SET TASK 1: Could you transcribe the part of the guide on scraping dynamic websites with Python below, from "Because of Javascript" up to and including "for dynamic pages."?
SET TASK 2: Would you carry on the guide about scraping dynamic websites with Python below, picking up right after its final sentence?

Loading...

How to Scrape Dynamic Websites with Python

Avatar
Chris Prosser

Scraping dynamic websites is possible and even easy, depending on your target website. I will show you how to scrape dynamic content from websites using Python.

Dynamic websites present a unique challenge to web scrapers that make traditional scraping tools useless. This is because while traditional scraping libraries, frameworks, and tools are designed to scrape pages that their HTML contains all data publicly available on the page, dynamic websites don’t send full content on initial page load and as such, the initial HTML sent is either empty or scarce. As you interact with the page, contents are loaded without page refreshing — this is done by Javascript using AJAX.

You need to use web scraping tools that have been developed for the modern web that can scrape content on dynamic pages. Python is arguably the most popular programming language for web scraping and it has tools for scraping both static and dynamic web pages. In this guide, I will be showing you how to scrape dynamic websites with Python. It is important you know that this page will not be filled with codes. Instead, I will describe tools for you and how to use them to effectively scrape dynamic content without getting detected and banned.

What are Dynamic Websites in the Context of Web Scraping?

Dynamic websites or web pages in the context of web scraping are web pages that don’t send their full content in the initial response sent to you when you request them. Some of them will present the static section of the page such as the header and footer in the first response. The main content will then be loaded using Javascript (AJAX) which is either done automatically or because of your interaction with the page.

Because of Javascript involvement, you can’t access these pages without Javascript as they will return a blank response or request you turn on Javascript execution. This means if you are in the business of turning off Javascript in other to avoid tracking, you can’t do that with dynamic websites. At first, this looks like a bad thing but from a user point of view, this is great for user experience as it saves bandwidth and they don’t have to wait until a page loads completely before they can start interacting with it.

Unfortunately, while this is great for the users, it is a pain for web scrapers. This is because web scrapers have been traditionally developed to scrape static pages that the HTML contains the full page content on load. These traditional web scrapers can’t scrape dynamic pages with the traditional approach — you need a dynamic scraping method for dynamic pages.

SUPPLIED DATA:
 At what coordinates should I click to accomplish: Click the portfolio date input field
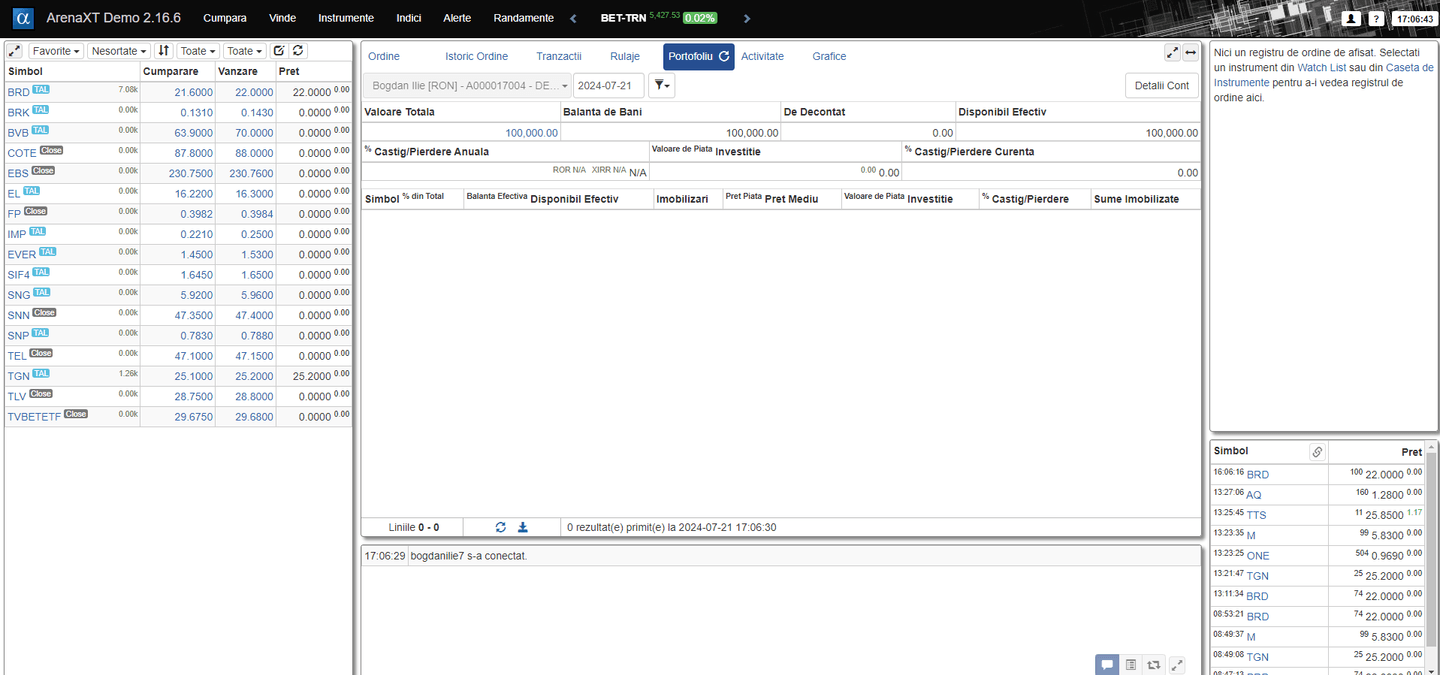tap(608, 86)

* * *

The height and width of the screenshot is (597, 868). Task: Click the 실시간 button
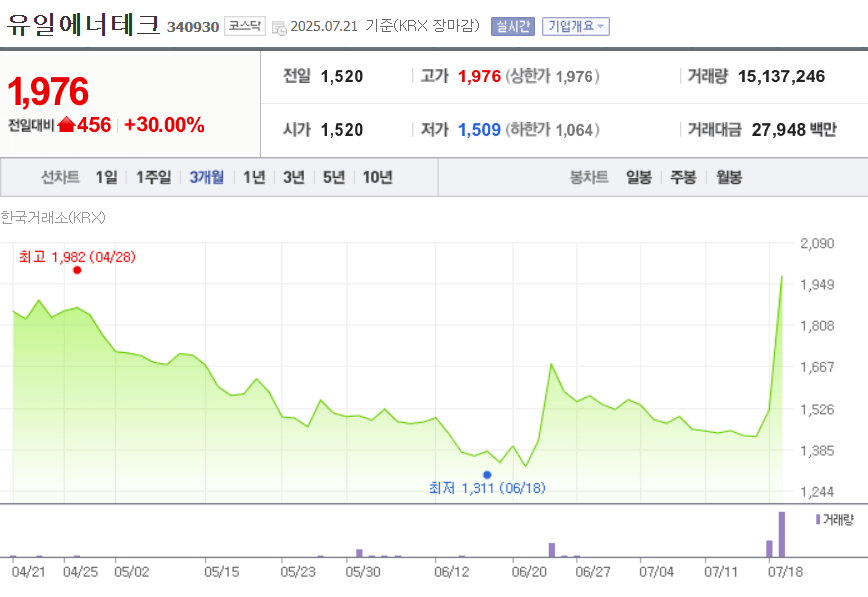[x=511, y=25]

WRITTEN REPLY 1:
Because of Javascript involvement, you can’t access these pages without Javascript as they will return a blank response or request you turn on Javascript execution. This means if you are in the business of turning off Javascript in other to avoid tracking, you can’t do that with dynamic websites. At first, this looks like a bad thing but from a user point of view, this is great for user experience as it saves bandwidth and they don’t have to wait until a page loads completely before they can start interacting with it.

Unfortunately, while this is great for the users, it is a pain for web scrapers. This is because web scrapers have been traditionally developed to scrape static pages that the HTML contains the full page content on load. These traditional web scrapers can’t scrape dynamic pages with the traditional approach — you need a dynamic scraping method for dynamic pages.

WRITTEN REPLY 2:
Ways to Scrape Dynamic Pages with Python

Most times, when scraping dynamic pages with Python is mentioned, the minds of most scraper developers will race to Selenium and its likes such as Puppeteer and Playwright. Sure these tools work, but they are not an easy option for you in terms of development and they have their performance issues. There is another method you should first utilize known as the reverse engineering approach. It is when this does not work you can switch to using Selenium. In essence, there are two ways you can scrape dynamic content with Python. Either you use reverse engineering or you use Selenium or an alternative. Let's take a look at how to do each of these.

Method 1: Reverse Engineering

There should be a standard name for this procedure but since I didn’t see one, I had to resort to using this name as that is the best term to describe it. What reverse engineering does is it tries to decode and discover all the web requests sent by the Javascript code of the page which returns the content as a response. Something interesting happens behind the scenes that is responsible for the dynamic nature of dynamic web pages. This interesting thing is requests are being sent to the server to retrieve the content that wasn’t sent initially.

If you can find the request URL, payload, and other details, you should be able to replicate the same request using traditional scraping tools such as Python’s requests and BeautifulSoup. In most instances, this is even more efficient than the traditional method of downloading the full web page content before scraping. This is because, on this page, the responses are usually in JSON and contain just the data for that specific piece of information which helps you save more bandwidth than the traditional method. It is also faster and offers you the best performance because of the same reason. However, you need to know how to identify the specific requests and how to replicate them. Let me show you how to do this with an example.

Step By Step Guide on How to Reverse Engineer Websites for Scraping

I will use a test web page that is dynamic and requires your action to display content. The web page is https://www.scrapethissite.com/pages/ajax-javascript/. This site as a whole is dedicated to web scraping guides and there are different web pages to help you build your web scraping skills. This page presents a list of great films for each of the years on the page but you will have to click on each year before this is displayed.

If Javascript is enabled and you click on the link for a year, you will see a table with the details for films for that year. The moment you disable Javascript and you click on the same link, nothing will happen. This is a typical behavior of Ajaxied dynamic web pages and suits perfectly for us to use as a guide on how to scrape Ajax pages.

So how will I scrape the list of sports on the left-hand side of the page? Well, that is what I will show you in this section.

Step 1: Install the Necessary Libraries

Like I mentioned earlier, I wouldn’t be using modern scraping libraries in this reverse engineering method, I will use the traditional tools but use a different technique to make them useful. I will be using the Requests library. You can install it using the “pip install requests” if you already have Python installed on your device. If you don’t, first install the latest version of Python from its official website.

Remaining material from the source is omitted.